One of my favorite songs is KT Tunstall’s "Suddenly I See." KT sings of a woman who "holds you captivated in her power." She goes on to describe this woman (whose face has aged to be a "map of the world") as having "the power to be, the power to give, the power to see." These beautiful lyrics perfectly describe for me what power is…and what I want it to look like in my own life.
The issue of power has come up a lot for me lately. People have asked about it during readings and talked about it during meetings. It seems to be a topic that both fascinates, attracts and repels a lot of folks.
I believe that many of us in the metaphysical community are afraid of power. A lot of us have "escaped" from the corporate or governmental working world at least partially because of abuses of power. We watch the unfolding sagas of the political arena in horror as we see power being misused. No wonder we avoid the topic.
But there are two types of power. There is "power over" and then there is "power to."
I think it is fair to say that most of us are uncomfortable with having power over another person. We are also perhaps wise enough to know that this type of power tends to corrupt a relationship. As much as we want to influence and help others, we realize that people have a right and responsibility to make their own decisions and live their own lives.

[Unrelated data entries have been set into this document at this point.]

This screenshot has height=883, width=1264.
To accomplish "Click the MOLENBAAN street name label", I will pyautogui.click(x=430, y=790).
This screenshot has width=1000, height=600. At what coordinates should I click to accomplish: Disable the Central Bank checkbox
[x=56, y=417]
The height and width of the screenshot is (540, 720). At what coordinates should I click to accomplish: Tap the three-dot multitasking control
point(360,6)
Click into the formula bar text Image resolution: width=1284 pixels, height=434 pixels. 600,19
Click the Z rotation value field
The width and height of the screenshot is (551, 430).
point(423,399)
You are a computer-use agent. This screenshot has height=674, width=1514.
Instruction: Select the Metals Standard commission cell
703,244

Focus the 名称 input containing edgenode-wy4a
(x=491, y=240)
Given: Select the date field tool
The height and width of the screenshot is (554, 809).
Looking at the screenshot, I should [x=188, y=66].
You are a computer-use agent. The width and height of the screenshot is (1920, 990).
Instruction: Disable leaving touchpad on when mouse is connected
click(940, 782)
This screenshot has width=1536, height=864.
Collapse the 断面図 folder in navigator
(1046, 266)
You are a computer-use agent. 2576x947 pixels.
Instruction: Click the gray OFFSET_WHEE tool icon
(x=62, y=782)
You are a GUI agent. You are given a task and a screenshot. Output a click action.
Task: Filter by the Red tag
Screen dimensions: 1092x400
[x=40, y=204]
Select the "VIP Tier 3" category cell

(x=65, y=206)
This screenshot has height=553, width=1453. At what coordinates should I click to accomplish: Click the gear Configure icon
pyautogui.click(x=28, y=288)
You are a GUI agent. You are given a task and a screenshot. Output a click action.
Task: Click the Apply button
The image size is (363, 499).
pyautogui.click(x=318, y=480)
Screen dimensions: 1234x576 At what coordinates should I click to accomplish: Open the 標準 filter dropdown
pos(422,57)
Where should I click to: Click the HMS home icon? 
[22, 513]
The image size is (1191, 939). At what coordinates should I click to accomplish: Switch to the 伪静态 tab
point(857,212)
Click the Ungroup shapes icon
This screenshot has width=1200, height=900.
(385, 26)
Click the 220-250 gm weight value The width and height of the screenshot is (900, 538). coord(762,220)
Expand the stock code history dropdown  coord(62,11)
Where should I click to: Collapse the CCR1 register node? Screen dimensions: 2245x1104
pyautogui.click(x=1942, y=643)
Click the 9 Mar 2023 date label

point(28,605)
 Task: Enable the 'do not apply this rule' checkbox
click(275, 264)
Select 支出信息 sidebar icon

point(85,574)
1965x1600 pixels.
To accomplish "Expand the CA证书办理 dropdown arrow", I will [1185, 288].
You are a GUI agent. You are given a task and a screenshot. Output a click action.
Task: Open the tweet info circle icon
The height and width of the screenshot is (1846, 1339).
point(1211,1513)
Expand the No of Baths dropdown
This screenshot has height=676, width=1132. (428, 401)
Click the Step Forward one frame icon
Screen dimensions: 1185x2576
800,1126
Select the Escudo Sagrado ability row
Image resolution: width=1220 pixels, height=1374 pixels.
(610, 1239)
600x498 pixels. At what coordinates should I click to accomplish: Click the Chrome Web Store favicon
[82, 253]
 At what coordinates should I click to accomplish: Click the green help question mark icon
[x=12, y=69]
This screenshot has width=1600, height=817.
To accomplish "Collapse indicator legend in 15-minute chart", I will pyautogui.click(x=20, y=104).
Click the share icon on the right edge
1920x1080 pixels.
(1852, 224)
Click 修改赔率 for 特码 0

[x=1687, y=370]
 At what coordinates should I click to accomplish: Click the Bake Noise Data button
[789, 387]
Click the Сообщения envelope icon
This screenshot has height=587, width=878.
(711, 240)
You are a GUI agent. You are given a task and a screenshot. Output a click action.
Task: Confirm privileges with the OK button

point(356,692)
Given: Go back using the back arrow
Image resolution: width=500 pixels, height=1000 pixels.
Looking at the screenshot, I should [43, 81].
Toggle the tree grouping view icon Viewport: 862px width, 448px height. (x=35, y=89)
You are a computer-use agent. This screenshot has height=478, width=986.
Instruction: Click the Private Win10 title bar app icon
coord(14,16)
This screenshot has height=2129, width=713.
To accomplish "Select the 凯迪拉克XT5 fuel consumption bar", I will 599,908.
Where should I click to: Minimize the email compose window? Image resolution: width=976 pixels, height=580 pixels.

Power to is a very different thing. We all have the power to make a difference in our own lives and, therefore, in the lives of others. Having power to do things is an innate gift we are given and one we want to nurture. In a basic sense, we all have power. We have the power to move, speak, think and act. Beyond that, however, we have the power to create our own lives. If we deny or run away from that power, it doesn’t disappear. It just lies there, dormant and unused.
There are lots of things we are powerless over. Despite how hard we try, we are generally powerless over other people. Sometimes, we get confused about the difference between the ability to influence others and having power over others. All of us influence other people by example and wisdom. As a matter of fact, when we are in our own power, we generally are a strong influence on other people.
Power over, in contrast, is usually abusive. Sometimes it is necessary. We lock criminals away to take away their power. We physically restrain a child to keep them from hurting themselves. But most often power over is used as abuse. It is therefore frightening to those of us who recognize that fact.
As we start a new year, it is a good time to contemplate power in all of its forms. What types of power are you avoiding? How many times this month will you find yourself saying (or thinking) "I can’t do (fill in the blank with your favorite excuse)." And conversely, how many times will you try, once again, to change something about another person or system?
We all do that. But, awareness is the first step to a conscious use of our power.
One of the Light Collective’s eight principles is "You are responsible." What they are saying is that the buck stops with us. We have unlimited power to create and change ourselves.
Exploring our power is fun. Learning where our power ends is valuable.